» WORK INSTRUCTIONS
1 – What is the approximate diameter of viruses in the genus, according to the Macanavirus article?
2 – Repeat the Macanavirus article word for word, starting at "Macanavirus is a" and continuing up to and including "include: macana disease.".

» READING PASSAGE
Macanavirus

Virus classification
- (unranked): Virus
- Realm: Riboviria
- Kingdom: Orthornavirae
- Phylum: Kitrinoviricota
- Class: Tolucaviricetes
- Order: Tolivirales
- Family: Tombusviridae
- Subfamily: Procedovirinae
- Genus: Macanavirus

= Macanavirus =

Genus of viruses

Macanavirus is a genus of viruses, in the family Tombusviridae. Plants serve as natural hosts. There is only one species in this genus: Furcraea necrotic streak virus (Macanavirus furcraeae). Diseases associated with this genus include: macana disease.

==Structure==
Viruses in Macanavirus are non-enveloped, with icosahedral and spherical geometries, and T=3 symmetry. The diameter is around 28 nm. Genomes are linear, around 4kb in length.

| Genus | Structure | Symmetry | Capsid | Genomic arrangement | Genomic segmentation |
|---|---|---|---|---|---|
| Macanavirus | Icosahedral | T=3 | Non-enveloped | Linear | Monopartite |

==Life cycle==
Viral replication is cytoplasmic. Entry into the host cell is achieved by penetration into the host cell. Replication follows the positive stranded RNA virus replication model. Positive stranded RNA virus transcription, using the premature termination model of subgenomic RNA transcription is the method of transcription. The virus exits the host cell by tubule-guided viral movement. Plants serve as the natural host.

Stored records
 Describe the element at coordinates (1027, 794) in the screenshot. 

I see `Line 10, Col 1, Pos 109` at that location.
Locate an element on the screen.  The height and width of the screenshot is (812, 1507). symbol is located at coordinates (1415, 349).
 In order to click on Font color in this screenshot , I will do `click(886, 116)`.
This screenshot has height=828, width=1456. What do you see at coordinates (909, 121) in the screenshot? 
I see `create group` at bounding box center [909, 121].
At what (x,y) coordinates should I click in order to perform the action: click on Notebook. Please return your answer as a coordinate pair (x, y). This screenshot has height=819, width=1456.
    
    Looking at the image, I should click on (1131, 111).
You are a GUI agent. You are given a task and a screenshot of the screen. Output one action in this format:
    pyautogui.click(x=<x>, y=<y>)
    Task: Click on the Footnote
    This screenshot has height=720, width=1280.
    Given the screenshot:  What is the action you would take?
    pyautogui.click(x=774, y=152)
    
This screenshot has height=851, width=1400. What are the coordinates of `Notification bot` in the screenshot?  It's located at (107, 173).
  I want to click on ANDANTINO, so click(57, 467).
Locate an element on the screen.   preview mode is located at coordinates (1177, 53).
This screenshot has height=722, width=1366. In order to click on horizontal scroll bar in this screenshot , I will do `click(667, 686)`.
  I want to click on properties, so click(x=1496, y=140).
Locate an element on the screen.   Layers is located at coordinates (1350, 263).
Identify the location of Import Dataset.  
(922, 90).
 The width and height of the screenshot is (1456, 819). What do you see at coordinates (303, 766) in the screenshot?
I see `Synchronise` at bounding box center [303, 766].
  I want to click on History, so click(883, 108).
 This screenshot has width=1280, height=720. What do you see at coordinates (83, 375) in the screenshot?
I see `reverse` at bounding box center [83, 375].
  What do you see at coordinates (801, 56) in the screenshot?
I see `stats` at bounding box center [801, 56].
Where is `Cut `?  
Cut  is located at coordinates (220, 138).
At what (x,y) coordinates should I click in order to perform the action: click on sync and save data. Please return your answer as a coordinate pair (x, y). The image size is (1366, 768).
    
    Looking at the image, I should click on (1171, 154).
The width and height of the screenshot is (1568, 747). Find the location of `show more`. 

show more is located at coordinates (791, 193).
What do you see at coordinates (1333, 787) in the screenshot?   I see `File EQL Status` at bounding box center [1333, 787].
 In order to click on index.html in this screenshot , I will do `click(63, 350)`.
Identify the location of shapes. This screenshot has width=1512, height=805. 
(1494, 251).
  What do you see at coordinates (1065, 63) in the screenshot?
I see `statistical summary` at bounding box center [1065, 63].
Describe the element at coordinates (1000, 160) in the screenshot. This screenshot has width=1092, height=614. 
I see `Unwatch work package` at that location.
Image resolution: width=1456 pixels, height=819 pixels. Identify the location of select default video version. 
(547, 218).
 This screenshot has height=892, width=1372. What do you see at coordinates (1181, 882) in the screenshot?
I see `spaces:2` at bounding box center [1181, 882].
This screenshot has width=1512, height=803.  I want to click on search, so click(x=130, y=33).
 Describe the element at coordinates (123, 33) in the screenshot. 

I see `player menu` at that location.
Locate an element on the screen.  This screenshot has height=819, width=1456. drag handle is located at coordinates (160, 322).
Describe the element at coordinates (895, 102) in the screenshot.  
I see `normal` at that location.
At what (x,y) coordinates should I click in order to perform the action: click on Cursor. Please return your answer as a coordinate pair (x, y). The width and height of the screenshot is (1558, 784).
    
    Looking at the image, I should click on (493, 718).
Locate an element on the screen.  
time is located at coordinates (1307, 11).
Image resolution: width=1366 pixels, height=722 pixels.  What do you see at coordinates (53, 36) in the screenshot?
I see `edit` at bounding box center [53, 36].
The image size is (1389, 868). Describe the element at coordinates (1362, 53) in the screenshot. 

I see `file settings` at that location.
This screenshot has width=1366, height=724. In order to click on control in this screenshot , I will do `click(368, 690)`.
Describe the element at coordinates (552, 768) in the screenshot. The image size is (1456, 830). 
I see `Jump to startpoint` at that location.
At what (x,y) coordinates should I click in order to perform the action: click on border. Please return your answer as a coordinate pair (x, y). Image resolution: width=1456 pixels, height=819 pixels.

» RESULTS OF THE TASKS
1 – The diameter is around 28 nm.

2 –
Macanavirus is a genus of viruses, in the family Tombusviridae. Plants serve as natural hosts. There is only one species in this genus: Furcraea necrotic streak virus (Macanavirus furcraeae). Diseases associated with this genus include: macana disease.